For anyone who was alive then, so were we all.
I was a 7th grader in Syosset, LI, on that day and it was my 12th birthday. My friends and I were playing some after-school baseball when that game ended. We all preferred to play the game rather than watch other people playing it on TV, but we did make sure somebody brought a portable radio because game 7 was a big deal after the years of Dodger frustration. I wasn’t quite as much into it as some of the others, because my family had recently moved from the Chicago area and my main interest was the epic pitching duels between the Yankees’ Whitey Ford and the White Sox’ Billy Pierce. But I’d also discovered the power of Duke Snider’s bat, and no one hit more consistently for high average and 40+ home runs than the Duke. (Until they took that left-handed pull hitter out to L.A. in ’58, where straightaway right field in the Coliseum was over 400 feet away!) But the Duke hit four round-trippers in that 1955 series, which helped set up that day of glory for Johnny Podres, Sandy Amoros and the rest of Dem Loveable Bums!
I WAS IN 2ND GRADE IN MANHATTAN I COULDN’T BELIEVE MOST OF THE KIDS AT ICS WERE ROOTING FOR THE DODGERS!
I WAS DEVASTATED BY YANKS LOSS.
YEARS LATER I TOOK FRIEND GEORGE TO YANKEE STADIUM FOR SECOND GAME. WE SAT BEHIND A PRIEST & A MAN WITH A FAMILIAR VOICE.IT WAS MEL ALLEN..ALL OF A SUDDEN A HUGE MAN WALKED OVER . HE WAS IN YANKEE PINSTRIPES – IT WAS MICKEY MANTLE. WE WERE AWESTRUCK. FORGOT TO GET HIS AUTOGRAPH.
I attended Parochial school in Richmond Hill Queens. Our principal, a nun, was a die-hard Dodgers fan. She closed the school next day to celebrate. My Dad, a Brooklyn boy, always was a Dodgers fan and HATED the Yankees. That was a year he never forgot.
Got home from school in time for Amoros’s catch. The only day my mother let me “cut” Hebrew School. Had to stay to the end!
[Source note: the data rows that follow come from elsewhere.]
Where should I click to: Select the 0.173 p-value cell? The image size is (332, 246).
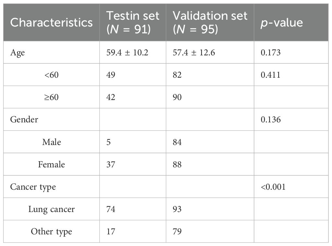point(270,53)
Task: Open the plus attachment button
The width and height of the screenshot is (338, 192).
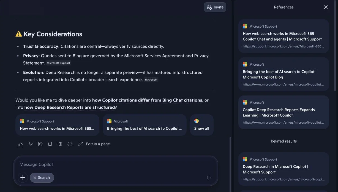Action: [23, 178]
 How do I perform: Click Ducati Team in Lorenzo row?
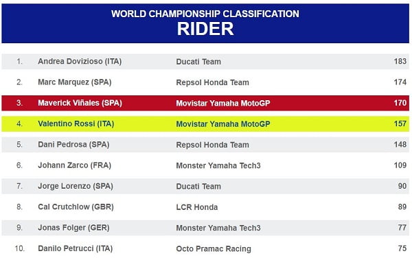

I wasn’t even born for another 29 years, but I grew up in Brooklyn and I know the history and Oct, 4 1955 is the Greatest day in the history of Brooklyn. Period! Nothing has come close, before or since. I only wish I could have been around to see it.
Podres was right when he told reporters prior to Game 7 that this line up can’t beat me. Why they asked? He replied, “because Mantle isn’t in it”!
I begged my parents to let me stay home to watch the 7th game, but they refused. So when school let out I ran the mile and half to home in record time, too late, however, to see Amoros’s catch. The thing I remember most is that I was scared for a awful second when it looked like Reese’s throw to Hodges for the final out on Elston Howard was going to be wild. But Hodges reached down and got it. Living on Long Island I slept and breathed the Dodges from when I was 7 years-old in 1950. I still remember the voice of Vin Scully in 1950 saying “Brooklyn Dodger baseball is on the air!” (At first I don’t think they let him do anything but give the starting lineups.)
It was THE DAY I was born! No kidding: 10/4/55. And I’m a New Yorker. The story goes that my mom said to my dad (they lived in Queens at the time), “Honey, it’s time.” And my dad yelled, “NOW? Are you kidding? This is the final game of the subway series of the century! Can’t you wait?” They divorced in 1966, unsurprisingly.
Well you’ve got an unforgettable birthday! Thanks for commenting.
Thanks to all fans, I am the grand son of Sandy Amoros. I appreciate all the photos of the catch my grandfather did. It will always be a great memory and legacy to me. It is awesome to know that a lot of people still cherish those memories.
An amazing day. I shall remember it always. I can still recite the starting lineup that day. Thanks for adding this page to stuff nobody cares about. i still do.
You are wrong! Many people care about THIS game. My mom was pregnant at the time carrying me, and she shared that catch with me so many times I feel like I was there. Its good to see the pictures.